Kubica has entered the DTM this year after a largely unsuccessful comeback in Formula 1 in 2019 with the Williams team, and the Polish driver has partnered with ART for his touring car foray.
While ART has previous experience of the DTM as a factory team for Mercedes between 2015-16 , it is running a rather lean operation on its return to the category as a BMW privateer.
The DTM regulations allow nine people to take part in a pitstop, but Kubica’s pit crew only comprises four mechanics from ART, one from BMW and two additional members responsible for checking tyre pressure and reporting to control supplier Hankook.
This leaves a gap of two personnel which is filled by data engineer Sebastien Couzian and performance engineer Ronan Perlemoine, who lend a hand in the team’s pitstops on top of their primary duties.

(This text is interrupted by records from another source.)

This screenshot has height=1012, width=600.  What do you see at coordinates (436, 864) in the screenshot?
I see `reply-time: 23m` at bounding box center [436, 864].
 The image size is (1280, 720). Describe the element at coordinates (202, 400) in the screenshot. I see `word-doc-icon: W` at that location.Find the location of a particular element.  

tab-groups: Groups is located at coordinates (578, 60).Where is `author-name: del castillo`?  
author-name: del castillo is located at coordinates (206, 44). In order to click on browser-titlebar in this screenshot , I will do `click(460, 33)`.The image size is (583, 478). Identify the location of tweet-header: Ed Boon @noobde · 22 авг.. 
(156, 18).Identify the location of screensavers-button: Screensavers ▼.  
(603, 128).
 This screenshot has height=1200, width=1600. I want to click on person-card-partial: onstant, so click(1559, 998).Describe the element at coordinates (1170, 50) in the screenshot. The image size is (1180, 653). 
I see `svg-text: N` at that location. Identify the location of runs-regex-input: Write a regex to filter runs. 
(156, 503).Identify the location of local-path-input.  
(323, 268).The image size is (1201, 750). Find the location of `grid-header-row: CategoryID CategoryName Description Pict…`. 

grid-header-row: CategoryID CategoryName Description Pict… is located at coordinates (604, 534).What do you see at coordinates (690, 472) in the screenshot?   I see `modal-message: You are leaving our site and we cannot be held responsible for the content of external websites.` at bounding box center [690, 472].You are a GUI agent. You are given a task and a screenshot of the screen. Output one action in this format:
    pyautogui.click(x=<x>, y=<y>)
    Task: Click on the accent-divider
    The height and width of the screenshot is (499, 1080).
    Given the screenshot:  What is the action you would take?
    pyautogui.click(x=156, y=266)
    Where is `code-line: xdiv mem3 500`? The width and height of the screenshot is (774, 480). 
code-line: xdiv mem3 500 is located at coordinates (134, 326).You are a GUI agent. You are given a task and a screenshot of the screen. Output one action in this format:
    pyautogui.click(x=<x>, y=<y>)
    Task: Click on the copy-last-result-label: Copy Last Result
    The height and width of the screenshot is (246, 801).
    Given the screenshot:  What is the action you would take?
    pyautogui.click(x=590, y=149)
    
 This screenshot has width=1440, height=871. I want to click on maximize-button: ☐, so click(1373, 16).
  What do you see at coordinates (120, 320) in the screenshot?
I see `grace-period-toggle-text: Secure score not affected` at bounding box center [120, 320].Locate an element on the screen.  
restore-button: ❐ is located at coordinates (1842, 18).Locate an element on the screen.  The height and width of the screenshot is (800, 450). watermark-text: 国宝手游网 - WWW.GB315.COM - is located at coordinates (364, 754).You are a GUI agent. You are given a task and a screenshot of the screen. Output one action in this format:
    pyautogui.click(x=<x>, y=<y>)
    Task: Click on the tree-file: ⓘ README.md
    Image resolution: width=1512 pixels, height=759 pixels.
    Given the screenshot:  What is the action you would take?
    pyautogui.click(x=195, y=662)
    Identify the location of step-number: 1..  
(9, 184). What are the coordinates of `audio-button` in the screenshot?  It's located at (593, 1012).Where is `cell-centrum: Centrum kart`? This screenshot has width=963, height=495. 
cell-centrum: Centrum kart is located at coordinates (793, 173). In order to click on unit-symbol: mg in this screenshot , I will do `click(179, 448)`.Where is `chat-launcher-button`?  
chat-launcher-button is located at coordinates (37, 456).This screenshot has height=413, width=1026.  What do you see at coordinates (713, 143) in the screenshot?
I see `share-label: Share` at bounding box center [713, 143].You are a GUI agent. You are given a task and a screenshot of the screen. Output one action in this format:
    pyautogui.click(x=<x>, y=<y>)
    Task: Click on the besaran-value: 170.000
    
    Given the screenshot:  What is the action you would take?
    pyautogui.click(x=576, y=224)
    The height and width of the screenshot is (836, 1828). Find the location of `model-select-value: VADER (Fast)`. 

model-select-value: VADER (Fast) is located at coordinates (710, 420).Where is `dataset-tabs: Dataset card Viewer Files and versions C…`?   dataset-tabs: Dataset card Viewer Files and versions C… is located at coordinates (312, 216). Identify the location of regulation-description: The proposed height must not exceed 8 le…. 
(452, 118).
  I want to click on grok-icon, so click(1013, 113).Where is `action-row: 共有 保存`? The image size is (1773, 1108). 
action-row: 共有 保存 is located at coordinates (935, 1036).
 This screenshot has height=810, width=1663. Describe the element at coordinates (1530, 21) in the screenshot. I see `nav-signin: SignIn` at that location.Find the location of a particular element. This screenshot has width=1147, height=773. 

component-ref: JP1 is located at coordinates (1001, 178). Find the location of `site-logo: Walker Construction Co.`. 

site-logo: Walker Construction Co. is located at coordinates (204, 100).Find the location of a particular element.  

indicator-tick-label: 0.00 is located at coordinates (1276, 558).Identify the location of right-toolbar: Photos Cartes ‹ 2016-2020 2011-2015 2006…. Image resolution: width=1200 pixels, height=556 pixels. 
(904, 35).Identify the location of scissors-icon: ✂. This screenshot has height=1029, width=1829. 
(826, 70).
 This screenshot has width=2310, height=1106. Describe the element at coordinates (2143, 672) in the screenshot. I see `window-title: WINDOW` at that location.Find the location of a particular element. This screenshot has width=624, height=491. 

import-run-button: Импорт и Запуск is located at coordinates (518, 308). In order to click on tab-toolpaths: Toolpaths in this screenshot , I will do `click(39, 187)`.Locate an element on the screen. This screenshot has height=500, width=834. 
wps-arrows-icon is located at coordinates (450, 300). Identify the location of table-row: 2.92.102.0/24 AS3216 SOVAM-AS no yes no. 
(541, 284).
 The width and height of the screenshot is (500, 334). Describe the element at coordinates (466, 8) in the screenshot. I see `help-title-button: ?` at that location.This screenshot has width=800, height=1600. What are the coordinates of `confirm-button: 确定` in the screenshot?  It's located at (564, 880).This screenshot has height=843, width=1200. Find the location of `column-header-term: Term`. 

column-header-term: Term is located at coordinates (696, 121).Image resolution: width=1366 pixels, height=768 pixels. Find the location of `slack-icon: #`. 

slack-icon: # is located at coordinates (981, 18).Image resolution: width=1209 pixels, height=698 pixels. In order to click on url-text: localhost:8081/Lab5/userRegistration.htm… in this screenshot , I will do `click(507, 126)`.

The lack of an experienced crew partly explains why ART’s pitstops usually take over 10 seconds, while factory teams are able to complete the same task in around 6.5 seconds.
WRT, the only other privateer team on the DTM grid, operates three Audi RS5 cars and has recorded considerably faster pitstops in recent rounds.
"The other BMW teams are three-car teams with a corresponding number of mechanics and personnel in total," explained Kubica. "We are a small one-car team with a small number of mechanics and also few personnel overall.
“My tyres are changed by people who have been looking at the monitor for ten years and have never touched the car,” he added in an interview with Przeglad Sportowy.
“Big teams have sixteen mechanics. You can choose the people who are best at it. Having a private team with one car you don't have that comfort and that's why the pitstops are slow.
“It is hard to expect someone who has never really lifted a wheel to change it faster than someone who has been doing it for 20 years.”
ART reshuffled its pit crew at the Nurburgring last weekend to reduce the time lost in stops, and Kubica believes the changes have already started to deliver the desired results.
"The whole team is making progress," he said. "Changing wheels is also getting better. The ORLEN Team ART staff often practice pit stops, which is clearly visible throughout the DTM paddock.
"I think we are also making progress in the pit stop area. Saturday's pit stop was perhaps not the fastest in the field, but probably the best in our races. We still have a long way to go, but things are getting better."
Kubica has endured a largely frustrating maiden season in the DTM so far, with a 10th place-finish in the first Assen race marking his only points finish of the year.
The Polish driver appeared set to log his best result of the season in the second race on the Nurburgring sprint layout, having qualified seventh and overtaken the BMW of Sheldon van der Linde to run sixth early on.
But a gearbox problem meant he was forced to head to the pits on lap 8 to retire the car, clocking his first DNF in the DTM.